All of lore.kernel.org
 help / color / mirror / Atom feed
From: Andrew Morton <akpm@linux-foundation.org>
To: Stephen Wilson <wilsons@start.ca>
Cc: Alexander Viro <viro@zeniv.linux.org.uk>,
	KOSAKI Motohiro <kosaki.motohiro@jp.fujitsu.com>,
	Hugh Dickins <hughd@google.com>,
	David Rientjes <rientjes@google.com>,
	linux-mm@kvack.org, linux-kernel@vger.kernel.org,
	Jeremy Fitzhardinge <jeremy@goop.org>
Subject: Re: [PATCH 0/8] avoid allocation in show_numa_map()
Date: Wed, 4 May 2011 16:10:20 -0700	[thread overview]
Message-ID: <20110504161020.e2d0a7f2.akpm@linux-foundation.org> (raw)
In-Reply-To: <1303947349-3620-1-git-send-email-wilsons@start.ca>

On Wed, 27 Apr 2011 19:35:41 -0400
Stephen Wilson <wilsons@start.ca> wrote:

> Recently a concern was raised[1] that performing an allocation while holding a
> reference on a tasks mm could lead to a stalemate in the oom killer.  The
> concern was specific to the goings-on in /proc.  Hugh Dickins stated the issue
> thusly:
> 
>     ...imagine what happens if the system is out of memory, and the mm
>     we're looking at is selected for killing by the OOM killer: while we
>     wait in __get_free_page for more memory, no memory is freed from the
>     selected mm because it cannot reach exit_mmap while we hold that
>     reference.
> 
> The primary goal of this series is to eliminate repeated allocation/free cycles
> currently happening in show_numa_maps() while we hold a reference to an mm.
> 
> The strategy is to perform the allocation once when /proc/pid/numa_maps is
> opened, before a reference on the target tasks mm is taken.
> 
> Unfortunately, show_numa_maps() is implemented in mm/mempolicy.c while the
> primary procfs implementation  lives in fs/proc/task_mmu.c.  This makes
> clean cooperation between show_numa_maps() and the other seq_file operations
> (start(), stop(), etc) difficult.
> 
> 
> Patches 1-5 convert show_numa_maps() to use the generic walk_page_range()
> functionality instead of the mempolicy.c specific page table walking logic.
> Also, get_vma_policy() is exported.  This makes the show_numa_maps()
> implementation independent of mempolicy.c. 
> 
> Patch 6 moves show_numa_maps() and supporting routines over to
> fs/proc/task_mmu.c.
> 
> Finally, patches 7 and 8 provide minor cleanup and eliminates the troublesome
> allocation.
> 
>  
> Please note that moving show_numa_maps() into fs/proc/task_mmu.c essentially
> reverts 1a75a6c825 and 48fce3429d.  Also, please see the discussion at [2].  My
> main justifications for moving the code back into task_mmu.c is:
> 
>   - Having the show() operation "miles away" from the corresponding
>     seq_file iteration operations is a maintenance burden. 
>     
>   - The need to export ad hoc info like struct proc_maps_private is
>     eliminated.
> 
> 
> These patches are based on v2.6.39-rc5.
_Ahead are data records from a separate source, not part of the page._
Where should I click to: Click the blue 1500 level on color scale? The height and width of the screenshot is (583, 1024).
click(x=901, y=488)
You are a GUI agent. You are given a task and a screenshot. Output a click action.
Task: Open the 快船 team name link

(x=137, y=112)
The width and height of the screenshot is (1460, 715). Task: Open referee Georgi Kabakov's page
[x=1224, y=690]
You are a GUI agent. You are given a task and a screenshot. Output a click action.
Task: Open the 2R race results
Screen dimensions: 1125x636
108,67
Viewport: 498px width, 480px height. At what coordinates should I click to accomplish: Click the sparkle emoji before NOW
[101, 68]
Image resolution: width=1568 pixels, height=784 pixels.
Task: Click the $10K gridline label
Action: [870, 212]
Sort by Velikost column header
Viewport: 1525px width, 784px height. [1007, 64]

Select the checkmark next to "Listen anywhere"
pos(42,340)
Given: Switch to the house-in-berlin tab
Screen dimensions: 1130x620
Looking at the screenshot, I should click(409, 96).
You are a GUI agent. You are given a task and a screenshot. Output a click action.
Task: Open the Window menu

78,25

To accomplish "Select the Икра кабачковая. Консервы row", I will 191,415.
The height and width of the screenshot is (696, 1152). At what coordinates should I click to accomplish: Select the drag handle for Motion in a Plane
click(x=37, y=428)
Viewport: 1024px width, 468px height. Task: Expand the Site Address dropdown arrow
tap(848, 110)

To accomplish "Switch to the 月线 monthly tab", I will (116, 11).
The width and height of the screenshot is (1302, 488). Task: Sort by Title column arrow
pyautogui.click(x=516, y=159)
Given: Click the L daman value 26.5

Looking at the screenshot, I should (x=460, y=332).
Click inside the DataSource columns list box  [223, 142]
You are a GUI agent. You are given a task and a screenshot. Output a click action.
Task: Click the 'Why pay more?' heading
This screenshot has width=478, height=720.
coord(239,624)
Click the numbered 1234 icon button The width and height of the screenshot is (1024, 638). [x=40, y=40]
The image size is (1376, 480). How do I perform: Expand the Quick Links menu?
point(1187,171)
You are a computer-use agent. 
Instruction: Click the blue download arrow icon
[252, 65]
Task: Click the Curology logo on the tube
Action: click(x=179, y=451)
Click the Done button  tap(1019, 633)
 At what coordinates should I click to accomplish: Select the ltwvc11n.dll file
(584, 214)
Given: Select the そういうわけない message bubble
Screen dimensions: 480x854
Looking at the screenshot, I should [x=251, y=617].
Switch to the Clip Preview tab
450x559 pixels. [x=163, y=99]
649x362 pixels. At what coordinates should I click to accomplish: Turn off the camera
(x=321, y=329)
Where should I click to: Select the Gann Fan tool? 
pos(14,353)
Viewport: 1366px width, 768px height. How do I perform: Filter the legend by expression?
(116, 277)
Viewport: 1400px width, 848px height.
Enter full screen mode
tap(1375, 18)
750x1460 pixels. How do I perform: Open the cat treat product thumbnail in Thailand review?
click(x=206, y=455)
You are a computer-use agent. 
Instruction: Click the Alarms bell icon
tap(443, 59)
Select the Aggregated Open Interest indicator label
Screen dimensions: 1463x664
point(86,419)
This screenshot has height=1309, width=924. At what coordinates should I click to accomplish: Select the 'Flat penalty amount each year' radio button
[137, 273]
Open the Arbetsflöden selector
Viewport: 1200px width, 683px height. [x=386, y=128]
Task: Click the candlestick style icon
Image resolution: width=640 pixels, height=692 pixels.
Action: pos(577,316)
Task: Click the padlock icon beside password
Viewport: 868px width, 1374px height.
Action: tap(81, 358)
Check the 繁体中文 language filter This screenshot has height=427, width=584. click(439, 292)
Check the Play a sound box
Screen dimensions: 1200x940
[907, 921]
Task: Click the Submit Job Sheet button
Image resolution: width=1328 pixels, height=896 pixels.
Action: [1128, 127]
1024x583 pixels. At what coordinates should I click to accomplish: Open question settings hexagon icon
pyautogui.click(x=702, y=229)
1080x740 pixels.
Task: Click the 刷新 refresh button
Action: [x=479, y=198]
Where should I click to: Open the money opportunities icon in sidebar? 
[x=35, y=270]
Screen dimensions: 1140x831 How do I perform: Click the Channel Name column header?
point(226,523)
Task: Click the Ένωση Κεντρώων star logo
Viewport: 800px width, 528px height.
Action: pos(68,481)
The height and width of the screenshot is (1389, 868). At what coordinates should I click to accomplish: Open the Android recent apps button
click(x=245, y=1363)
The patches look reasonable.  It would be nice to get some more review
happening (poke).

> 
> Please note that this series is VERY LIGHTLY TESTED.  I have been using
> CONFIG_NUMA_EMU=y thus far as I will not have access to a real NUMA system for
> another week or two.

"lightly tested" evokes fear, but the patches don't look too scary to
me.

Did you look at using apply_to_page_range()?

I'm trying to remember why we're carrying both walk_page_range() and
apply_to_page_range() but can't immediately think of a reason.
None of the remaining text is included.